Figuur 1: The Urban Regeneration Process (Roberts & Sykes, 2000)

Het proces van stedelijke regeneratie wordt hier toegespitst op een individueel stedelijk gebied. Dit sluit aan bij het gedachtegoed van Robson (1988), die stelt dat elke plek uniek is en dat maakt dat dingen zich voordoen zoals ze doen. Hiermee onderstreept Robson (1988) het belang van een gebiedsgerichte aanpak bij stedelijke regeneratie. De toestand van een dergelijk gebied wordt bepaald door wat Roberts en Sykes (2000) de ‘input’ noemen. Dit komt voort uit de economische, sociale en milieu analyse van die stad. Hoe dit gebied kan veranderen is afhankelijk van externe en interne drijfveren. Europese Culturele Hoofdstad is een voorbeeld van een interne drijfveer. Externe drijfveren die een rol kunnen spelen zijn bijvoorbeeld Europees en nationaal beleid en economische macro-trends. Beide tezamen leiden tot wat Roberts en Sykes (2000) de ‘output’ noemen, de regeneratie van de stad. Dit wordt onderverdeeld in verschillende categorieën, namelijk economie, fysiek, milieu, en sociaal (buurtstrategieën en training en onderwijs).

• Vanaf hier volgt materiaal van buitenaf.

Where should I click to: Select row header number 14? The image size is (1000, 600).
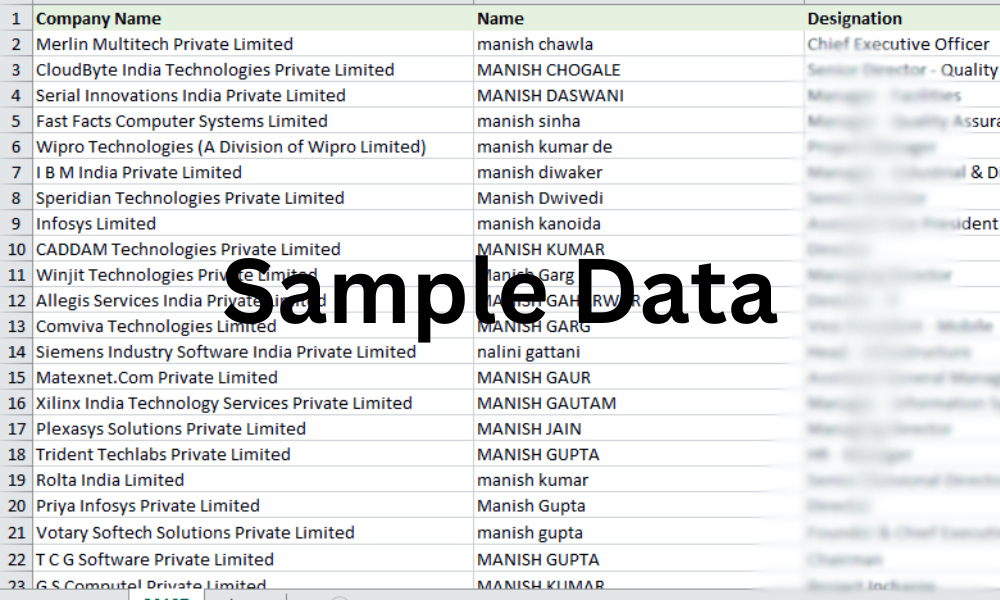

Verder stellen Roberts en Sykes (2000) dat stedelijke regeneratie, naast de uitkomst van de interactie tussen de invloed factoren, ook een antwoord is op de kansen en uitdagingen die ontstaan zijn op een bepaalde plek en tijd. Hiermee geven ze aan dat stedelijke regeneratie context afhankelijk is en de constructie en implementatie van een specifiek antwoord gevraagd is. Desondanks stellen ze dat er wel degelijk algemeen geldende principes en goede handelingen uit specifieke cases te identificeren zijn. Deze ervaringen dienen als lessen voor de benadering van hedendaagse en toekomstige regeneratie situaties.

(11)

Aangezien er steeds meer overeenstemming is over het gegeven dat steden complexe systemen zijn (Wagenaar, 2007) en de omstandigheden steeds sneller veranderen, is er de laatste jaren een toenemend belang voor stedelijke regeneratie binnen het vakgebied van de planologie. Er bestaat discussie over hoe deze stedelijke regeneratie het beste nagestreefd kan worden. In de praktijk komen onder andere de door cultuur geleide regeneratie en de mega-event strategie naar voren (Uraz, 2007; Van der Sande, 2010).

2.1.2 Cultuur

Cultuur is een breed begrip dat lastig af te bakenen is. Er wordt onderscheid gemaakt tussen cultuur in brede en in enge zin (Uraz, 2007). Cultuur in enge zin omvat de culturele goederen en diensten samen met de culturele industrie. Cultuur in de brede zin is een systeem van gedeelde normen en waarden, waar etnische componenten, tradities en sociale gedragingen onderdeel van uitmaken (Uraz, 2007). Waar cultuur traditioneel uitgelegd werd als kunst en pop-cultuur, heeft de toenemende overlap tussen de verschillende culturele activiteiten gezorgd voor een verbreding van de definitie van het begrip (Wynne, 1992, in Uraz, 2007). Tegenwoordig is ook de creatieve zakelijke dienstverlening onderdeel van de culturele of creatieve industrie. In dit onderzoek wordt gefocust op alles wat samenhangt met het Europese Culturele Hoofdstad event. De gehanteerde definitie is daarmee breed en in lijn met de door de Europese Commissie (2000, in Uraz, 2007) gebruikte Eurostat-LEG definitie voor het begrip 'cultuur'. Hiervan zijn alle componenten ondergebracht in tabel 1:

Artistiek en monumentaal erfgoed

- Monumenten - Musea

- Archeologische opgravingen - Ander erfgoed

Visuele kunsten

- Visuele kunst (design) - Fotografie

- Multidisciplinair

Uitvoerende kunsten - Muziek - Dans - Theater

- Multidisciplinair - Anders

Boeken en pers - Boeken - Kranten - Tijdschriften

Archieven

Audio en audiovisueel Media/Multimedia

- Film - Radio - Televisie - Video

- Geluidsopnamen - Multimedia Bibliotheken

Architectuur

Tabel 1: Cultuur componenten (Europese Commissie, 2000, in Uraz, 2007)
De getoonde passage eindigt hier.